The UK’s HMRC is set to go ahead with Phase 2 of Making Tax Digital for VAT on 1 April 2021. This will require UK VAT registered businesses over the UK VAT registration threshold of £85,000 to comply with three new requirements: Digital Bookkeeping; Digital Journey; and a new VAT penalty regime. Note: the UK VAT penalty regime will change 1 April 2022
Phase 1, the requirement to file UK VAT returns from API-enabled software, including spreadsheets, was launched on 1 April 2019. Phase 2 was intended for 1 April 2020, but was delayed 12 months to April 2021 due to the COVID-19 pandemic. Our VAT Filer can accurately populate the UK VAT return, and file under the MTD 2019 and 2021 rules.
1 Digital Record keeping
The biggest change will be felt by hundreds of thousands of small businesses that keep their records in summary Excel or on paper. The 2020 changes oblige these businesses to digitalise recording of supplies received and made, including time of supply, value and VAT rate. So aside from sales, this extends to purchases, stocks and fixed asset transactions. This will likely lead to the small businesses buying some basic accounting package for the first time – which should be MTD compliant for filing, too. But they may stick with bridging software for MTD to maintain data if it still is able to transfer the data to HMRC without any manual adjustments or intervention.
2 Digital Journey
2 The second change will impact most large to enterprise-sized businesses. From April 2020, transfer of data between functional compatible software (invoice and accounting systems etc.) must be done using digital links. This means no manual inputting, including manipulation, consolidation or error corrections in spreadsheets. That includes the ending of the ‘cut and paste’ concession allowed for the soft-landing. However, if they can ensure an interrupted digital journey from their accounting or invoices systems to the bridging software and then onto HMRC, they can continue on this route. Detailed off-software calculations, such as partial exemption, will remain exempted from digital journey obligations.

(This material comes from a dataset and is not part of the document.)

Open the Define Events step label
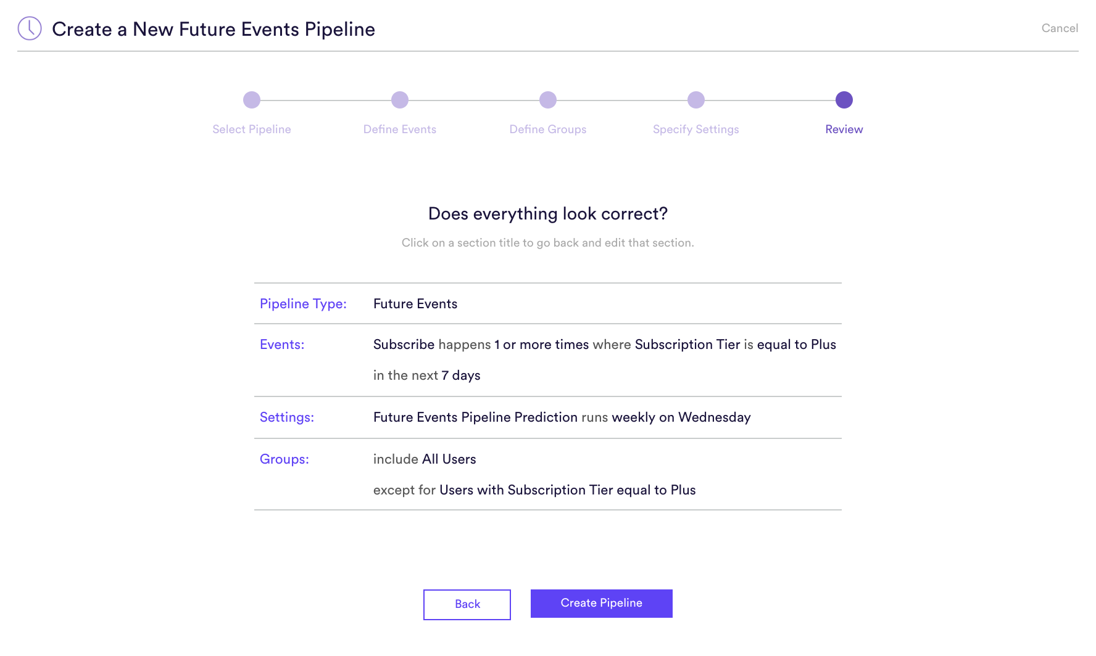Screen dimensions: 1096x656 click(x=400, y=129)
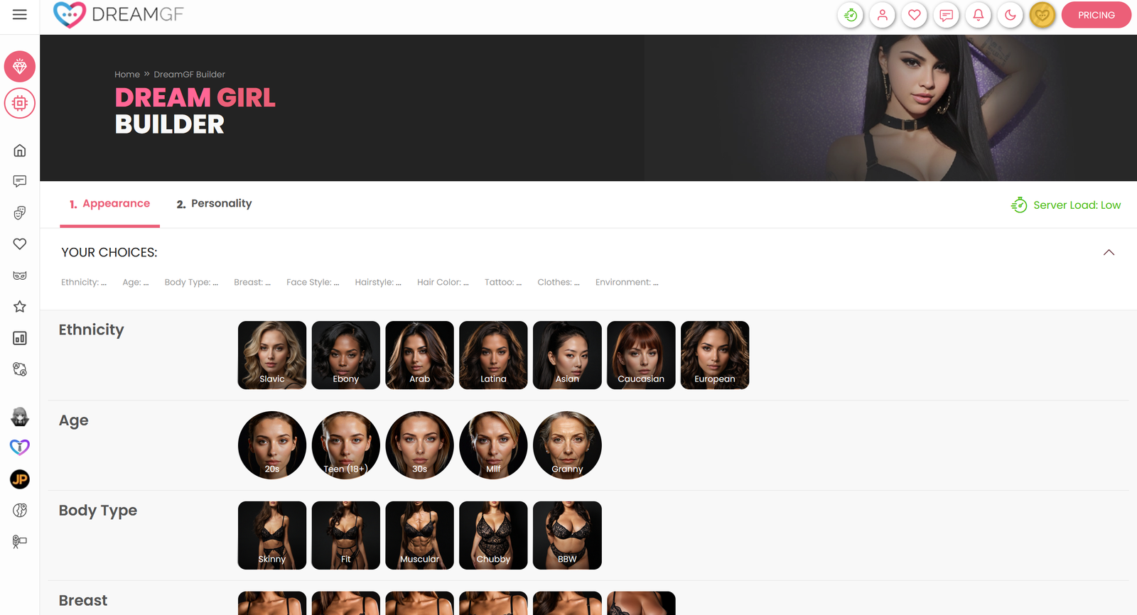Switch to the Personality tab
1137x615 pixels.
pos(214,204)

This is the one that will hurt businesses with multiple accounting systems or group accounts. They typically manually consolidate all the numbers for the return in a spreadsheet. They will have to find a way – heavy investment or very complex Excel macros – to pull this all together without human intervention. The answer may be integrating all systems or investing in a VAT reporting software that digitally extracts, merges, allows digital adjustments and then files via the MTD API. HMRC has recently announced the option to apply for a further deferment beyond the ending of the soft-landing period. Businesses with complex or legacy IT systems may apply for an extension; but cost alone is not sufficient reason to issue.
3 VAT Penalties
To give teeth to the whole MTD regime, the suspension of penalties on late MTD filings ends, too. These are on a cumulative basis, based on the number of offences in the past 12 months. This can reach 15% of the VAT due, plus fines of up to 100% of undeclared VAT as a result of careless or deliberate inaccuracies.
In short, the hard work and software investment will be for next April. And it’ll affect hundreds of thousands of businesses. If this year was just a change of lightbulb, 2020 is redoing the whole electrics.